## Your instructions
What you return should be each line of the data containing the string "scale".

Collected data:

-------

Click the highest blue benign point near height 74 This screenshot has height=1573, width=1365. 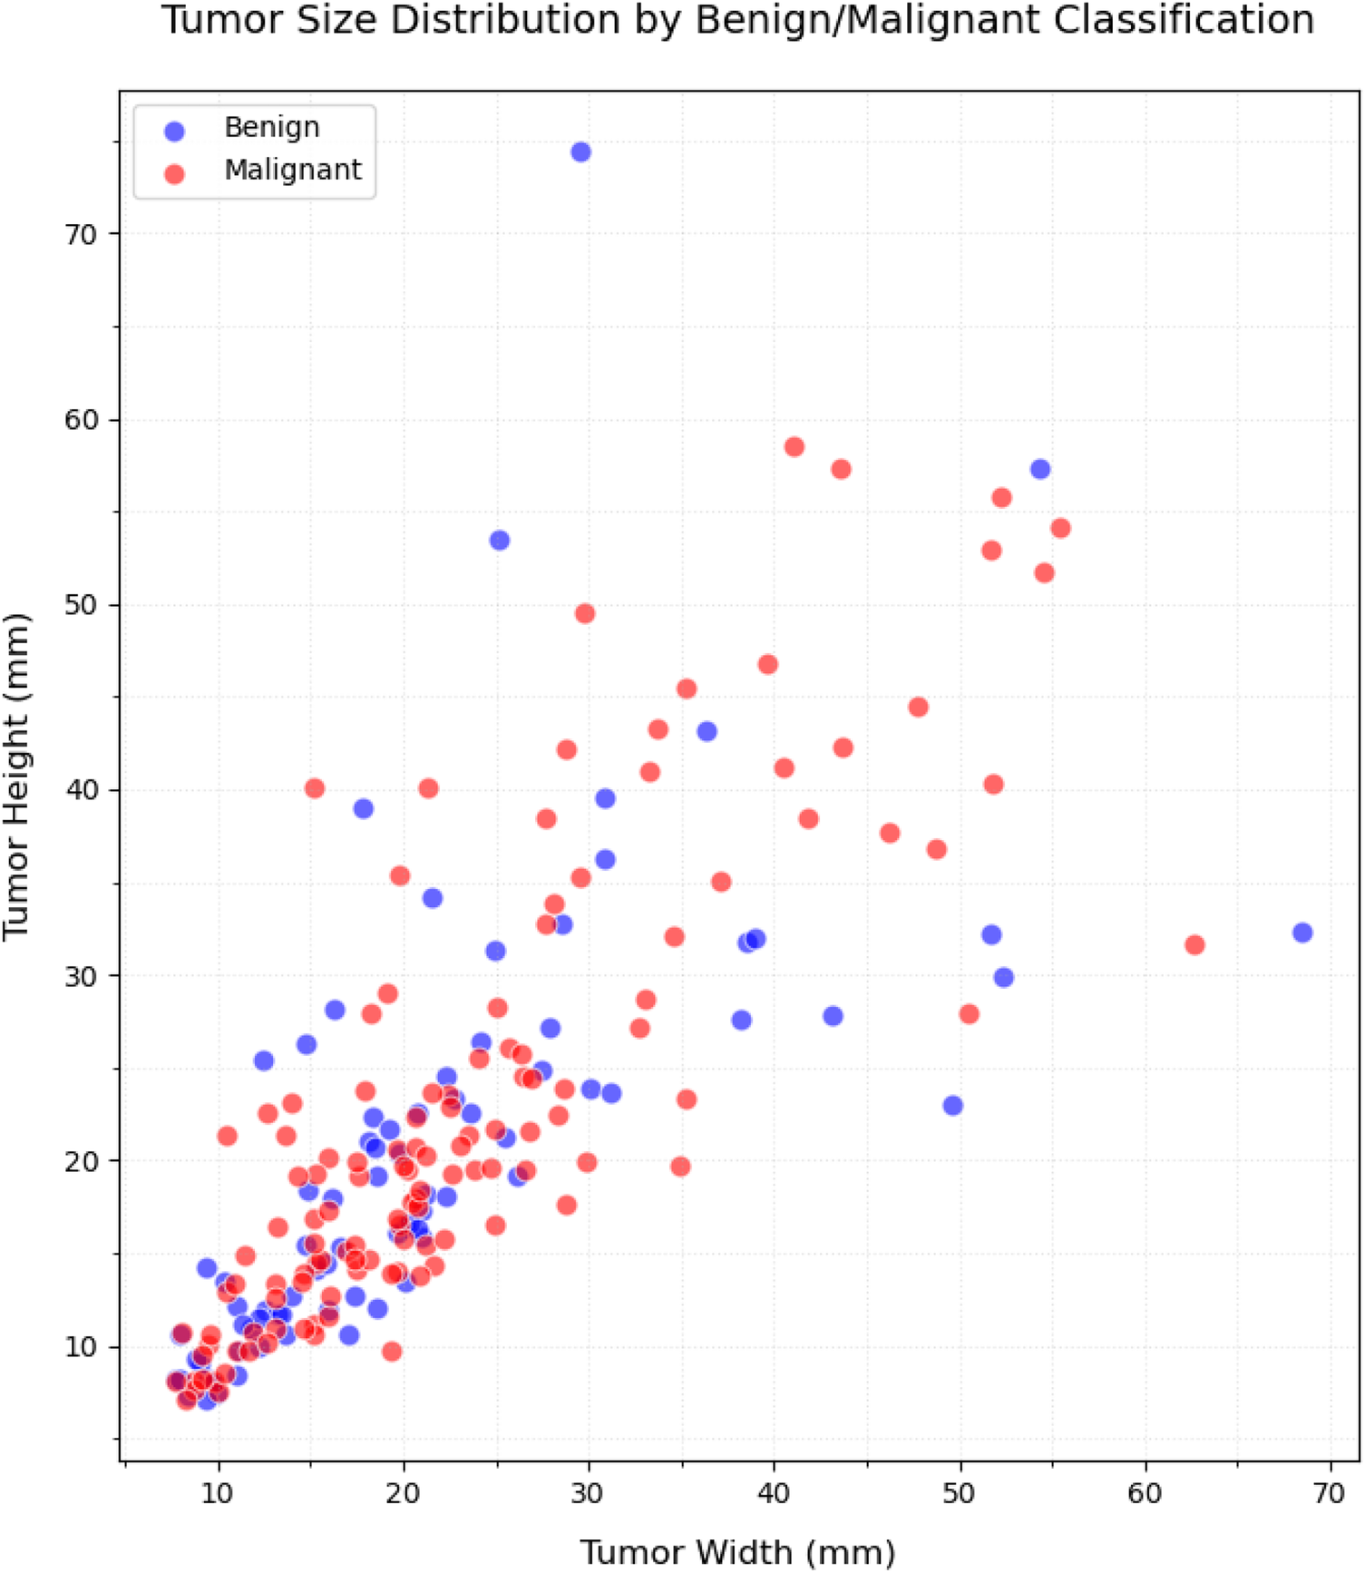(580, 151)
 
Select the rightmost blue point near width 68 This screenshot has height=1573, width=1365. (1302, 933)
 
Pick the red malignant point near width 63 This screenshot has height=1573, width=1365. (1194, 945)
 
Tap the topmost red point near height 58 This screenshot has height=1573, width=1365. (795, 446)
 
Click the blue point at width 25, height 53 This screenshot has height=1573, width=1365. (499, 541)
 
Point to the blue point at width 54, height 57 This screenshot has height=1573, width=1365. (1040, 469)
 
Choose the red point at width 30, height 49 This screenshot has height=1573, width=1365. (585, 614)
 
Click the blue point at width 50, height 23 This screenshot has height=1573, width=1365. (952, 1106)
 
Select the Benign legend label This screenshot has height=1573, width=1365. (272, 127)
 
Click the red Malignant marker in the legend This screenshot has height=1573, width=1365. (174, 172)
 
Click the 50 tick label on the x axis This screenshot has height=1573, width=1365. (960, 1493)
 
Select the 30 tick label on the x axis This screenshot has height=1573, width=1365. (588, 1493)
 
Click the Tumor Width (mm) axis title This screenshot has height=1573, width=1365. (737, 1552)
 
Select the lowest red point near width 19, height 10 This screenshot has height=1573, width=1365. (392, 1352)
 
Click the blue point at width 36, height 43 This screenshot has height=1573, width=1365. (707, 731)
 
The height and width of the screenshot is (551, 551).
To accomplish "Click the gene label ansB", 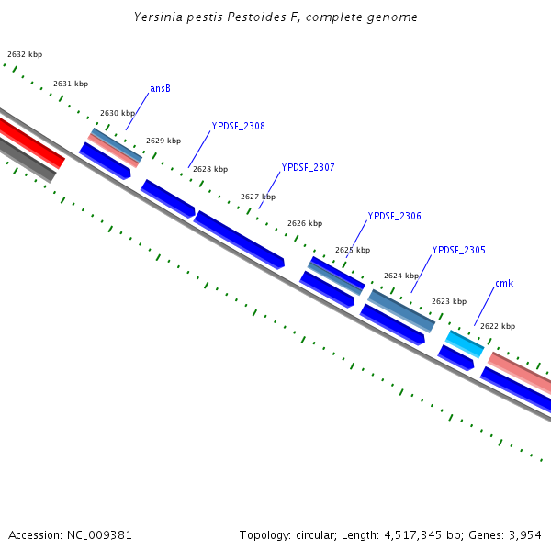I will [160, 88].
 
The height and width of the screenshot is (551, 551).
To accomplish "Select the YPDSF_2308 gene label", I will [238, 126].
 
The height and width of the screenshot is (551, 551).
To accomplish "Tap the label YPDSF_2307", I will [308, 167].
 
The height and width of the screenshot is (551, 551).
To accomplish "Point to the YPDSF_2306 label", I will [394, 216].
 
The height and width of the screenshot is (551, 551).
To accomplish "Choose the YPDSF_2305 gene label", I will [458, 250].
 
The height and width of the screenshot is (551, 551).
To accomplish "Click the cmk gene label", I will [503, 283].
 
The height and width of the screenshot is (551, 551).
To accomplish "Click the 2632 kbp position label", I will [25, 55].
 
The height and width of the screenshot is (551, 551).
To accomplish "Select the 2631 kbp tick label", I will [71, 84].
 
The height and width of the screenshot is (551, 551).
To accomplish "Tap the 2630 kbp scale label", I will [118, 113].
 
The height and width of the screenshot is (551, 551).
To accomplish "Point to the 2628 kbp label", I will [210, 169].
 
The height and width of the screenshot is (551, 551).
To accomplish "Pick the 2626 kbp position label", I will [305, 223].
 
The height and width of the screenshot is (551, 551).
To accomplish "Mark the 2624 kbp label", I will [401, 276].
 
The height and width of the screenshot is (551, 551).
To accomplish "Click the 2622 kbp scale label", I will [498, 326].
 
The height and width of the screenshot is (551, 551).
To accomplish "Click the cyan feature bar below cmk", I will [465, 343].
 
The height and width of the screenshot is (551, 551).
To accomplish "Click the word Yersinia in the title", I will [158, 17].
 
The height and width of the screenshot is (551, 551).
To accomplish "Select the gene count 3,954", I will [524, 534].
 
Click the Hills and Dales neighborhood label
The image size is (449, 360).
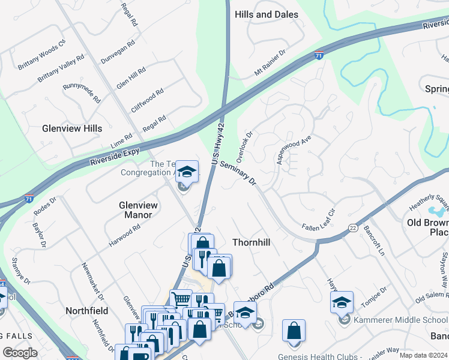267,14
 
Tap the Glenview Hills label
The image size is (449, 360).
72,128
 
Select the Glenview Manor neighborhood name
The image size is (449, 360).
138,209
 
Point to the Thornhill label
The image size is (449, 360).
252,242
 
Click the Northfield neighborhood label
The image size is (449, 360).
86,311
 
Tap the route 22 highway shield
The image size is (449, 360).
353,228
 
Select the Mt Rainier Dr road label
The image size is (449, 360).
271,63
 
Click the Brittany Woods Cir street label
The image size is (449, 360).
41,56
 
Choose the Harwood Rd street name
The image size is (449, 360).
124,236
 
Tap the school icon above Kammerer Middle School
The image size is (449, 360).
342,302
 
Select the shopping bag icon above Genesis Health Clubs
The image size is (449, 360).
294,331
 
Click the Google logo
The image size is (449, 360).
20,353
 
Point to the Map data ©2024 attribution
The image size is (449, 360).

-------

## Output of the task
To accomplish "Tap the 2630 kbp scale label", I will [118, 113].
To accomplish "Click the 2622 kbp scale label", I will [498, 326].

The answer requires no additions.